Others claim that while the spotlight on honor killings did subside in the past few years, its presence never entirely disappeared.
“Except for major cities in the country, the Afghan military cannot get to rural areas where the Taliban still have a stronghold,” Manizha Naderi, the director of Women for Afghan Women, explained. “Enough people die from the ongoing violence, but the executions by the Taliban show their strength at the expense of women. Unless something like this happens in Kabul, there is no outrage from the locals.”
Whether or not this practice has resurfaced recently, it is a testament to the ever present struggle that women face in Afghanistan and is only one, albeit large, piece contributing to the overall inequality between them and Afghanistan’s male-dominated society.

It begs the question: Where are the male adulterers, and why is their honor not being brought into question?

While women have been granted rights such as receiving an education and being able to vote and work, they are continuously robbed of their most basic right—their right to safety.
Terrorist groups continue to threaten not only their independence, but also their sense of self; the fear of their actions and words being misconstrued or entirely fabricated remains a very real possibility that is accompanied by fatal consequences.
The responsibility to speak out, then, falls on the international community and their leaders to find a resolution.
The Prime Minister of Pakistan Muhammad Nawaz Sharif publicly addressed violence and discrimination against women this past February, stating, “There is no honor in honor killing. In fact there can be nothing more brutal than engaging in killing and calling it honor.”

Yet in a hypocritical fashion, the government of Pakistan continues to funnel money into Afghanistan, which itself has made a negligible effort to end the practice, and to the Taliban itself.

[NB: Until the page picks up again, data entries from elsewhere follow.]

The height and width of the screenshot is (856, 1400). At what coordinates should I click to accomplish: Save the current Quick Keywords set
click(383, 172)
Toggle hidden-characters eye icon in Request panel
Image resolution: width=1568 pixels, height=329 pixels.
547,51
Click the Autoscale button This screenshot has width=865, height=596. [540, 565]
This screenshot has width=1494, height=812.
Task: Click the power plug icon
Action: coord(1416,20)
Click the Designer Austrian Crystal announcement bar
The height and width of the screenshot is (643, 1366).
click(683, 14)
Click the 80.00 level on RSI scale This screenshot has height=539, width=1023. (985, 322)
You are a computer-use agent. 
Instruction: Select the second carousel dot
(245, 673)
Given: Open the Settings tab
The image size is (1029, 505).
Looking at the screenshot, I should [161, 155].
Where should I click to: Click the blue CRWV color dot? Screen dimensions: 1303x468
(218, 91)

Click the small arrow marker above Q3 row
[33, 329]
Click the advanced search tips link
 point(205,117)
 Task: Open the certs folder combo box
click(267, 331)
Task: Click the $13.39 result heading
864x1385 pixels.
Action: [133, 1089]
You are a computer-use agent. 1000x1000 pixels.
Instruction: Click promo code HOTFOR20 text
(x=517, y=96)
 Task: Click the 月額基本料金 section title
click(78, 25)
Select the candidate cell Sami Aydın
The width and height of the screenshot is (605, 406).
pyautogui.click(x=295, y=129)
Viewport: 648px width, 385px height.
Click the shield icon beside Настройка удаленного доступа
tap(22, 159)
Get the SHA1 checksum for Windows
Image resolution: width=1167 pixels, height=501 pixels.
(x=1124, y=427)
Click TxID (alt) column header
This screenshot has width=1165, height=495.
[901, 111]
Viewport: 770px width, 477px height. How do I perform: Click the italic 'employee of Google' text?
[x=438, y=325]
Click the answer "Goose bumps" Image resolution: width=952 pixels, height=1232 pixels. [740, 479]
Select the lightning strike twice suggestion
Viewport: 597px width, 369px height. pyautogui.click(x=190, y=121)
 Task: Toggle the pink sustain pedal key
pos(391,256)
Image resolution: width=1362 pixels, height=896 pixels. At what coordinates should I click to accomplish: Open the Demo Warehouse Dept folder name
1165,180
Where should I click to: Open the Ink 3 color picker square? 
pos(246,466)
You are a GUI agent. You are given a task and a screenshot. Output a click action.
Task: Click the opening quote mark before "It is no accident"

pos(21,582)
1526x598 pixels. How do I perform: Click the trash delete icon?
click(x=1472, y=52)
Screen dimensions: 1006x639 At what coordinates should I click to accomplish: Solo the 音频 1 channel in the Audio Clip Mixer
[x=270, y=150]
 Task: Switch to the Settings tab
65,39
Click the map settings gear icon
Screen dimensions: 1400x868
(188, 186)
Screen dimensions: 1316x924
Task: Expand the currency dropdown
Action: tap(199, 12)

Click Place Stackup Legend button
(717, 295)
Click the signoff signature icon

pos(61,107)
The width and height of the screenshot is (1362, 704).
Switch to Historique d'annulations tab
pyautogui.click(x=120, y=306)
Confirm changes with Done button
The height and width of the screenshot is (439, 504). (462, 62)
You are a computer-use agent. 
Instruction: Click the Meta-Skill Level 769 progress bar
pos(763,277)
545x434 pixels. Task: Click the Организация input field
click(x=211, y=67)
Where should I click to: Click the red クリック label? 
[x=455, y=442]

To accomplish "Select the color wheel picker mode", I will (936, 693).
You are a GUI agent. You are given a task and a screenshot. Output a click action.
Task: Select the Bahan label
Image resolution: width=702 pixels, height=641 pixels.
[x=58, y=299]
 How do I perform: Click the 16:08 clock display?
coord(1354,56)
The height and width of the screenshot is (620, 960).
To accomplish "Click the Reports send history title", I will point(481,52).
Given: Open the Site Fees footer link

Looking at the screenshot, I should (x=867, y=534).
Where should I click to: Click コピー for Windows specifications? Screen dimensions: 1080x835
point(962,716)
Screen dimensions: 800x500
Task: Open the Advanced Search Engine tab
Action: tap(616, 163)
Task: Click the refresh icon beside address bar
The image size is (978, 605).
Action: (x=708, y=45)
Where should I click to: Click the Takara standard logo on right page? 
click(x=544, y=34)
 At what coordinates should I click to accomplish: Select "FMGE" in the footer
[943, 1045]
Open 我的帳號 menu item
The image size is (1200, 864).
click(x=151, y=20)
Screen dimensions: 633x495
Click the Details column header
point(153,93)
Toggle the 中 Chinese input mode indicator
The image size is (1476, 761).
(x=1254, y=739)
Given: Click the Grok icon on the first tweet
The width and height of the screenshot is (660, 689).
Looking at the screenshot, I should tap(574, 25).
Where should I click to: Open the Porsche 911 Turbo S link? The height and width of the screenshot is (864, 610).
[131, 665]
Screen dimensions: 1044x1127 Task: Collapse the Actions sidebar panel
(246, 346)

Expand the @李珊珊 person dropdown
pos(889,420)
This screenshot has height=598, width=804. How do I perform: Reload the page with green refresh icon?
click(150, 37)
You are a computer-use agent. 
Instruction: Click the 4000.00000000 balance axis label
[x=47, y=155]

The United Nations has also largely left the conversation. Aside from scant reports and statistics, the organization has made minimal effort to mobilize the country and its women. NATO slowly withdrew its presence in the nation after 2011, when foreign military transferred control to the local security forces, which have also lagged over the past few years.
However, it is said that situations worsen before they improve and that not all hope in Afghanistan’s government is lost.
But in a world of evils, which innocents do we choose to save first?